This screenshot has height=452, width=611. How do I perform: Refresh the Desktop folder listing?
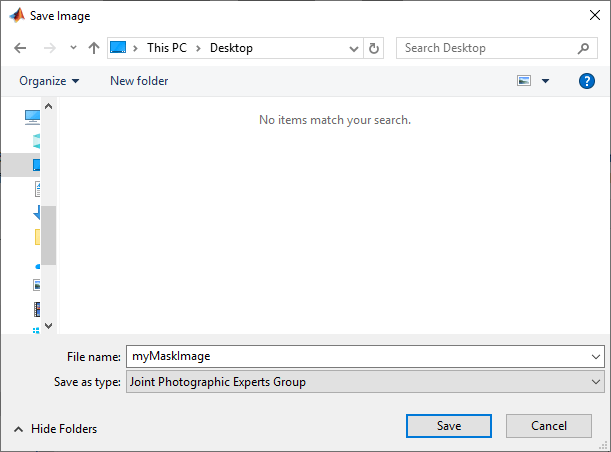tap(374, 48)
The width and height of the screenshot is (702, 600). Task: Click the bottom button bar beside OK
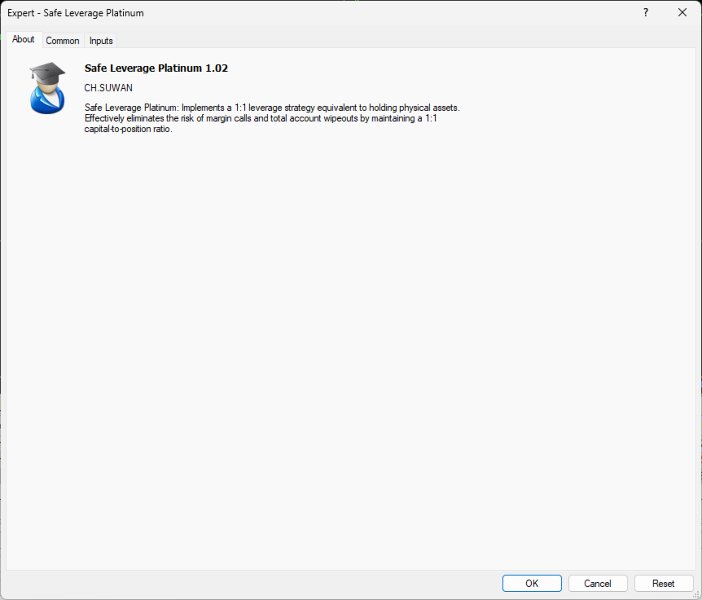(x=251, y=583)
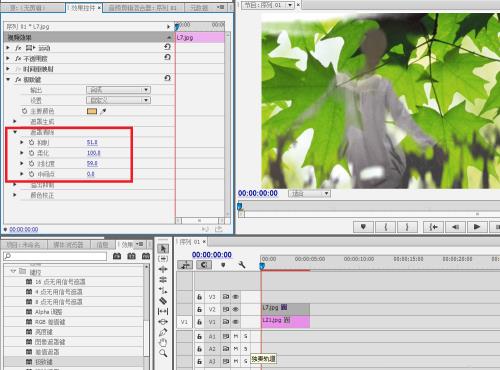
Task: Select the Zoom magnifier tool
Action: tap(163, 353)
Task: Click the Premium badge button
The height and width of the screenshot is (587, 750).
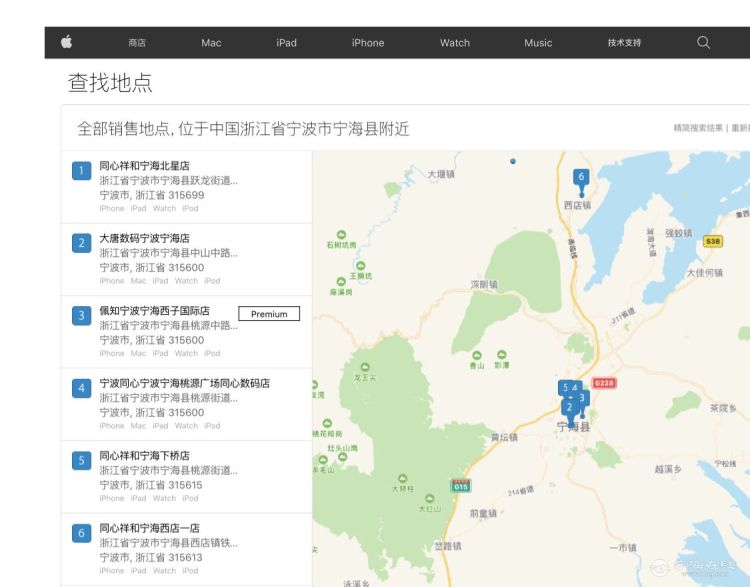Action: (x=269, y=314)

-.-.-

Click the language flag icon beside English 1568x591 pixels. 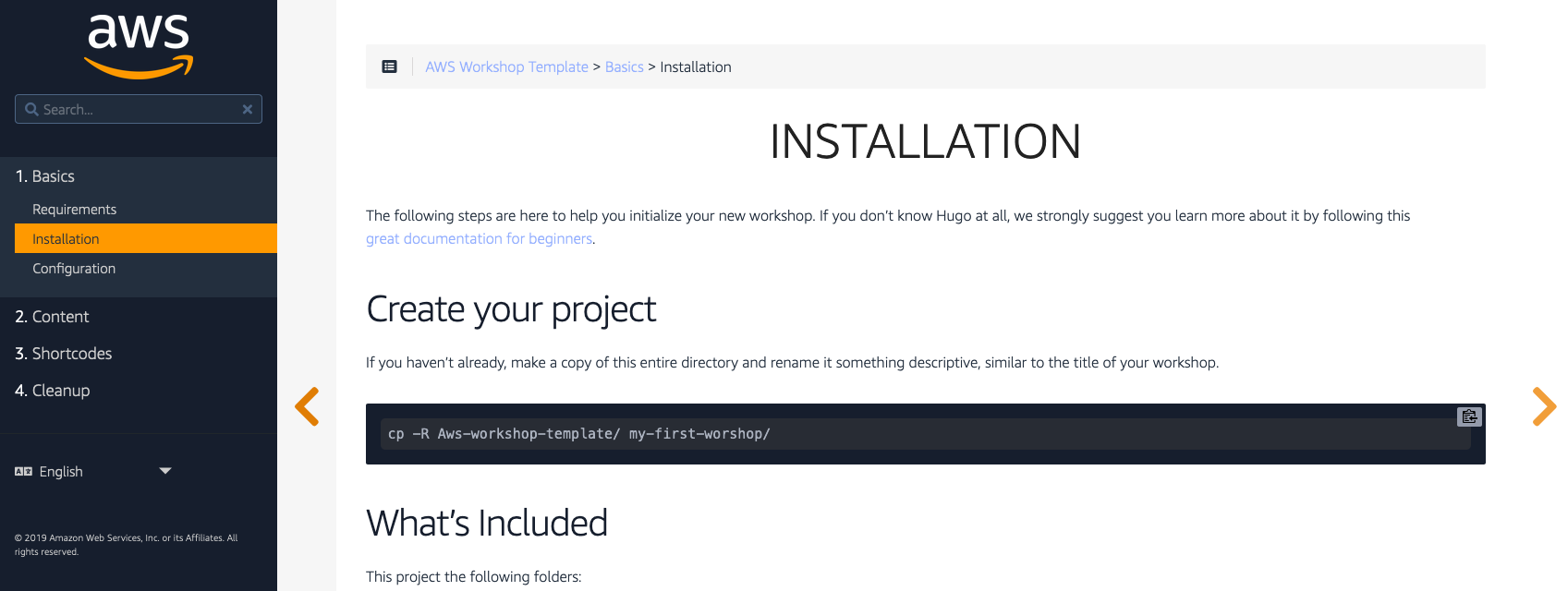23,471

-.-.-

*TASK OBJECTIVE*
Return each line of the rows above that contains the word "height". Treat uppercase and lowercase as different.

*FULL RESPONSE*
This screenshot has height=452, width=611. How do I perform: Refresh the Desktop folder listing?
The width and height of the screenshot is (702, 600). Task: Click the bottom button bar beside OK
The height and width of the screenshot is (587, 750).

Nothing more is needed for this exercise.